Makes sure there is a plan B – Technology is great, but it can sometimes fail at the most inopportune moment, so ensure you have a back up interview plan, in case there is an unexpected cut to the connection.
Show up first! – Ensure yourself and anyone from the interview panel is ready and waiting for the interviewee before the start. This will show them you are prepared and will make them feel they are being welcomed to the interview.
Manage the online administration effectively – Each separate part of the interview assessment can have a different link and invitation so that the right people are able to access the relevant session. Making use of the lobby function or waiting room facilities to manage attendance in the right way can be a good addition to the process.
Set the scene – Lay out the process clearly so the interviewee knows what to expect, be clear and direct, introduce each panelist properly, explain who does what, and if you’re taking notes, tell them so they understand why you are typing or writing.
Be aware of your body language – Look into the camera to make the candidate feel that they are being listened to. Be engaging and communicate your questions and responses with effective use of signals, nodding, facial expressions etc.
Conduct the interview clearly and amicably – Make the end of the questions obvious, ensure your dialogue is clear and avoid interrupting – practice facilitation techniques of more than one panelist, inviting others to speak or ask questions, so there is no overlapping.
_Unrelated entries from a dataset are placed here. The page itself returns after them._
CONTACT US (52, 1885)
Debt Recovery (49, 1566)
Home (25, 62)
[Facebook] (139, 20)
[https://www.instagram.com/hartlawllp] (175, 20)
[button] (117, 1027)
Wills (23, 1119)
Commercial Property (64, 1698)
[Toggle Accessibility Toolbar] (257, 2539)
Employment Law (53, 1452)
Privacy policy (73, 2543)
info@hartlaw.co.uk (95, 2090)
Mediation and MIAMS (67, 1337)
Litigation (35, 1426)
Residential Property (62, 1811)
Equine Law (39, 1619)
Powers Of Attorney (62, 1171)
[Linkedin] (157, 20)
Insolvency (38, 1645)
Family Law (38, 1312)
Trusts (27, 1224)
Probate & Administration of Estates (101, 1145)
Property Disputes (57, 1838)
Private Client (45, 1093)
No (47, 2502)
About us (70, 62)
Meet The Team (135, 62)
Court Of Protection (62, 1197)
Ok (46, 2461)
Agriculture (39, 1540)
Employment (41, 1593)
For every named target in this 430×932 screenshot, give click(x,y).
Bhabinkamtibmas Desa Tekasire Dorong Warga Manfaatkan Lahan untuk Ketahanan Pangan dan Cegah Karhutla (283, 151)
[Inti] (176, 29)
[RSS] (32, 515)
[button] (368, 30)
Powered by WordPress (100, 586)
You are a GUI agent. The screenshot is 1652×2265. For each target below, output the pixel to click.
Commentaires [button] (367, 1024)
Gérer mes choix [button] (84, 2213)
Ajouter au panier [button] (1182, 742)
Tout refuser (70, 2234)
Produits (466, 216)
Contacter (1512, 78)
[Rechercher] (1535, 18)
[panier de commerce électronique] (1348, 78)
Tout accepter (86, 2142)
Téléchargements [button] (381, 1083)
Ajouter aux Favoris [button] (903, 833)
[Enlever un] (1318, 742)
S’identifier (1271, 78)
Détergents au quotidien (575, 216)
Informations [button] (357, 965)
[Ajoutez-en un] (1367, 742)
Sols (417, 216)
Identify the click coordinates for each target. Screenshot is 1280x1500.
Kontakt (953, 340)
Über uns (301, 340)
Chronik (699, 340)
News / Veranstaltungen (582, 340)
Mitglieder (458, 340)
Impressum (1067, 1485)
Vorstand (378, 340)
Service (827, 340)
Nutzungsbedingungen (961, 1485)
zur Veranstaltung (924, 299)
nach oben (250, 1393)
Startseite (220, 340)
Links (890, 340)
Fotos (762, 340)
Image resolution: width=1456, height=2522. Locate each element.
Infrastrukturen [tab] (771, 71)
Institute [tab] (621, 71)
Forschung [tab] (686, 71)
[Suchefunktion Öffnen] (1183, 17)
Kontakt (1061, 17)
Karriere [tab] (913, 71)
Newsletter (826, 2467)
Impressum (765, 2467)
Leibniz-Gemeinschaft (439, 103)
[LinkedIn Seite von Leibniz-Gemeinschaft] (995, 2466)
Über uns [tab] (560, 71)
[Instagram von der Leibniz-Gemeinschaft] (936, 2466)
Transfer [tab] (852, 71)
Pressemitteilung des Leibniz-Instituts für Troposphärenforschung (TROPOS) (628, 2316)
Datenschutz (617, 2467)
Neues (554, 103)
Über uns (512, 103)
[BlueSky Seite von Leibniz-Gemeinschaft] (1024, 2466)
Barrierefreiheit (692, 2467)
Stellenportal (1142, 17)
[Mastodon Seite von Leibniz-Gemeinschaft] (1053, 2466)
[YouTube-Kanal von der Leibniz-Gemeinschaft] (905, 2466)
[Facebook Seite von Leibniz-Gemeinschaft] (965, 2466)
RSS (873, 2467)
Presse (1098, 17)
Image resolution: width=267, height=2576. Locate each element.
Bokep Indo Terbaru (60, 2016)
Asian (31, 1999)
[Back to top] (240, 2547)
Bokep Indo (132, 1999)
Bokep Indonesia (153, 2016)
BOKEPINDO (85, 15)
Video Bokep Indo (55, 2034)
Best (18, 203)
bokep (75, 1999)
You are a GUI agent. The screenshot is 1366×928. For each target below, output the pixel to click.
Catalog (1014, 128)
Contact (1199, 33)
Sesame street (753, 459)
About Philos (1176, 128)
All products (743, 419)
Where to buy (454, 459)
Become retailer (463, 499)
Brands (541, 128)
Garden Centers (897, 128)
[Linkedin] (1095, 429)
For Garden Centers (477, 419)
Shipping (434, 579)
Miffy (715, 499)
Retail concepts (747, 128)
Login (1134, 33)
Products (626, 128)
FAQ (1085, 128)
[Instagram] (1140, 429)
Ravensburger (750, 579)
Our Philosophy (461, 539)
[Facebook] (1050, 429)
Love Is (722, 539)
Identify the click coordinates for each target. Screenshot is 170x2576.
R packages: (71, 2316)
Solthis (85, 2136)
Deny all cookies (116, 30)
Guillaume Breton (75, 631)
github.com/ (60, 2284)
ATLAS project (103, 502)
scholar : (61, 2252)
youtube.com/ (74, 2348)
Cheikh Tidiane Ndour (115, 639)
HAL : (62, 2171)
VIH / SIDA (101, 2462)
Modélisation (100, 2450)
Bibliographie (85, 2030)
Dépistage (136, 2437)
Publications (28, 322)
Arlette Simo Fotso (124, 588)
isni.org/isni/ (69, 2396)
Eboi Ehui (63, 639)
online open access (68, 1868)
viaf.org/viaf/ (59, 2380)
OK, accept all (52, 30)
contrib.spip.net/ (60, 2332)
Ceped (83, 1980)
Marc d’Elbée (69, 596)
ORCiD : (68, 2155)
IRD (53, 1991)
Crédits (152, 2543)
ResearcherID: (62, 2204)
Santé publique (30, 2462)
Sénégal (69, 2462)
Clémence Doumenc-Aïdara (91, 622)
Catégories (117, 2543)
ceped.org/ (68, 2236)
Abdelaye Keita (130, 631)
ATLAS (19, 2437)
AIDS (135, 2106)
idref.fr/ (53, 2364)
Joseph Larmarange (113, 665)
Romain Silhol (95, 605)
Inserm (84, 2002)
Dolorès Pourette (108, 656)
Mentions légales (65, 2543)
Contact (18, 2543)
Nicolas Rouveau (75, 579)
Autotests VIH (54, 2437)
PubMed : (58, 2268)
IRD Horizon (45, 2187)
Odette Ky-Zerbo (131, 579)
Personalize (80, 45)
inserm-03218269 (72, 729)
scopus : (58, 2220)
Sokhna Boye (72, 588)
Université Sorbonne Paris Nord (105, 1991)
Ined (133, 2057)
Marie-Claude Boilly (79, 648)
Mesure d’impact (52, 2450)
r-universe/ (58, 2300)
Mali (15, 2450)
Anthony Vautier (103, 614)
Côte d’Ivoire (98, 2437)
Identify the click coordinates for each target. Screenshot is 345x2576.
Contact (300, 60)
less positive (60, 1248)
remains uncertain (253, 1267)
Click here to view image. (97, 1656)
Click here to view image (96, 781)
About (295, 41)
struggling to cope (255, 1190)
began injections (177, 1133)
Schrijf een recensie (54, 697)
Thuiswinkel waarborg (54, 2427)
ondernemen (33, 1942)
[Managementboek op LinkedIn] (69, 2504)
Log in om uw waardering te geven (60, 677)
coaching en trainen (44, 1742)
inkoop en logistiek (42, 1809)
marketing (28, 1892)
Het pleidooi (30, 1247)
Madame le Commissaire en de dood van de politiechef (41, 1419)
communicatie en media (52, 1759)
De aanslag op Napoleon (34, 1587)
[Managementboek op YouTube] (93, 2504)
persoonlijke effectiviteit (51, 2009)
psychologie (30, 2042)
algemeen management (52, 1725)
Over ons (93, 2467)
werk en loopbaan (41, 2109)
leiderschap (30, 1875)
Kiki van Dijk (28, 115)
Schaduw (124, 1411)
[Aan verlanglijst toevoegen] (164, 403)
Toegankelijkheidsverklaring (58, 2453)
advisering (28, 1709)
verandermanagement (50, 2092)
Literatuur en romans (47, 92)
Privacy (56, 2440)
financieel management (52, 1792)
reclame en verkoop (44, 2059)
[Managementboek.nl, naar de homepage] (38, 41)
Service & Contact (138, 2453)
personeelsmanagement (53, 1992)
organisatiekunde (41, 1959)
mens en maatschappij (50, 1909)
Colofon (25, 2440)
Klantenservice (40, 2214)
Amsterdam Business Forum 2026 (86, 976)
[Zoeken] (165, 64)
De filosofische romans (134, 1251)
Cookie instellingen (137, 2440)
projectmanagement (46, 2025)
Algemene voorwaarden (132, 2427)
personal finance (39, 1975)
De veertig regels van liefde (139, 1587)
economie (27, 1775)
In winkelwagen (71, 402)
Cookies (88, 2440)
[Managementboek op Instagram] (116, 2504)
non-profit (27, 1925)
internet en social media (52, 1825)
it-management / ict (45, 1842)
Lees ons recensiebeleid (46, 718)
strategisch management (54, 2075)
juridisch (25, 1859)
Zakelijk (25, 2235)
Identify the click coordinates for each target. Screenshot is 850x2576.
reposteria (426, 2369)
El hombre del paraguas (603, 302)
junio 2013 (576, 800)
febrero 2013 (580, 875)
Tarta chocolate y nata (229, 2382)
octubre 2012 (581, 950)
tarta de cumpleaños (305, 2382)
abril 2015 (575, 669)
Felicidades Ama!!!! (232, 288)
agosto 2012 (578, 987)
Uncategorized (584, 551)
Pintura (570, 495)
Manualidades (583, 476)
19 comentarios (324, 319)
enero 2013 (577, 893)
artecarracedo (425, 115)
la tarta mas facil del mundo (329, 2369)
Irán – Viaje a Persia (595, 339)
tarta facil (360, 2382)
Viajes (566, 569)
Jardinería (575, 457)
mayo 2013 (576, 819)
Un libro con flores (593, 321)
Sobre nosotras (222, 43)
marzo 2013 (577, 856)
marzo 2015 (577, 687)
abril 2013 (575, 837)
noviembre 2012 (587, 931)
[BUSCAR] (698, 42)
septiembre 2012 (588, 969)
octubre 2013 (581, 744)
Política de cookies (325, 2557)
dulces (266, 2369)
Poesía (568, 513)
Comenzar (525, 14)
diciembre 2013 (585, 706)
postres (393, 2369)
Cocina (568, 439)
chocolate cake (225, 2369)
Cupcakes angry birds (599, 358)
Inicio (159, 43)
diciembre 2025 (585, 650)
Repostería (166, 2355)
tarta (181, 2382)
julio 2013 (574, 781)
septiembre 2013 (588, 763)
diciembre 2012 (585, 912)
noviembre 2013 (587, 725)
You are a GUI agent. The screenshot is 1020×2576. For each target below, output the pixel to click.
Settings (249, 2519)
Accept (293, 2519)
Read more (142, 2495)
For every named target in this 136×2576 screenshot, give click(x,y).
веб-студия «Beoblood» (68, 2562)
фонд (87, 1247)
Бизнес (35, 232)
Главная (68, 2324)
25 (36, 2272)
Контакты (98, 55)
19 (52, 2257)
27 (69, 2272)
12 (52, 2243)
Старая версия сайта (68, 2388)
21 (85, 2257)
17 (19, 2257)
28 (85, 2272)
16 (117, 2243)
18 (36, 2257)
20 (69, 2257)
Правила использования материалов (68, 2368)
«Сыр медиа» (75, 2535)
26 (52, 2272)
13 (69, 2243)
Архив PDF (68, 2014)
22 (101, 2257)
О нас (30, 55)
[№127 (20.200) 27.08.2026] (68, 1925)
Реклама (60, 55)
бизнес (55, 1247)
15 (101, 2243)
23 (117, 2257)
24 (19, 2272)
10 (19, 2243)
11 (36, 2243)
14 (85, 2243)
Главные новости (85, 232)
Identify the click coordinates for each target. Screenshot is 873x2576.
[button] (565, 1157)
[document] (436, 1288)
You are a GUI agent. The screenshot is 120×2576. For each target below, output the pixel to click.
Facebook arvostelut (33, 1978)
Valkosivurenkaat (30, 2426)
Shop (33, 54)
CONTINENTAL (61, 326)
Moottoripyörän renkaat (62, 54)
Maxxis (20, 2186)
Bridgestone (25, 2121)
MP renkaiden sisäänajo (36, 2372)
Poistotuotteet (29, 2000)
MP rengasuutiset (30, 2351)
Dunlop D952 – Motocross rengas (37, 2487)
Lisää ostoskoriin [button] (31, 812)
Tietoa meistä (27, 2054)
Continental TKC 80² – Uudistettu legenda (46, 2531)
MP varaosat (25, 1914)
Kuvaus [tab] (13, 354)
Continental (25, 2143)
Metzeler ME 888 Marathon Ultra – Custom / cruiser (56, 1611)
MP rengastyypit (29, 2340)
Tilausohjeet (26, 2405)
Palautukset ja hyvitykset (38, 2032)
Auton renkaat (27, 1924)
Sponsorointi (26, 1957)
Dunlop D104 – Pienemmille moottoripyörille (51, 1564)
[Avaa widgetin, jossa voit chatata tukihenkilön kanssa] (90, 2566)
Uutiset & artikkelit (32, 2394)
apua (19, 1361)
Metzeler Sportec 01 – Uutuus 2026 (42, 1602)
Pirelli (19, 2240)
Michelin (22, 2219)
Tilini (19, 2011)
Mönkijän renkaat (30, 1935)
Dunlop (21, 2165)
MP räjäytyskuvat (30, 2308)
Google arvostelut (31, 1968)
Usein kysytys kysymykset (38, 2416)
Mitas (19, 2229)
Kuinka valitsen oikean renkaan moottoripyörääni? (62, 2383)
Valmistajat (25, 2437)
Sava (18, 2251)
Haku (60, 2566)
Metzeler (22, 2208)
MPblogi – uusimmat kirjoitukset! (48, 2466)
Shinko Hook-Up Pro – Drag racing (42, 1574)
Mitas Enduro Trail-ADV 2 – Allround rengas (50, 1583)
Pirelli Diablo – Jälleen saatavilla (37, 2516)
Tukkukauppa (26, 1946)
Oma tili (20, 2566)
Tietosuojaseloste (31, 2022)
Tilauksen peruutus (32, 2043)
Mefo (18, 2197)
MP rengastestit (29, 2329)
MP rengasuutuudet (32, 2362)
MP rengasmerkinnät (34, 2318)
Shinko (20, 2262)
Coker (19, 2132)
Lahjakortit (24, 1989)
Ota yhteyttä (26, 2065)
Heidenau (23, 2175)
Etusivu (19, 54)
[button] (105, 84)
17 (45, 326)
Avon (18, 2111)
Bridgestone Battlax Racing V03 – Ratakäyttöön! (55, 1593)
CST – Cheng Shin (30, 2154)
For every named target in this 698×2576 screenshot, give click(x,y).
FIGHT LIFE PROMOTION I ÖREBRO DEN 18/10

Use niceties to assess the right cultural fit – Make the candidate feel relaxed. Try to replace the pre interview handshake and pleasantries with virtual exchanges to make them feel comfortable. These exchanges will help to reveal their personality and cultural fit for your organisation. Consider a stage in the process with the relevant stakeholder to concentrate on cultural fit, aside from the technical assessment.
Explain the next part of the process clearly – make sure you close the interview with strength, making clear what the next steps will be. If there is a second interview stage, outline the structure, how and when they will hear back, and what they should do to prepare if successful.
Ask for feedback – Usually it’s the candidate who will ask for feedback, however, by asking how the online interview process was for your candidate after the interview, you will not only gain valuable insight into the experience from the other side, which may help conduct future interviews more efficiently, it may also highlight any difficulties they may have been having but may not have felt able to express during the interview. For instance, they may have been dealing with tech issues, which may have appeared as a distraction to an otherwise excellent interview. Feedback is especially important from both sides when interviewing remotely to get a well-rounded picture of the process and keep an eye on technical fluidity.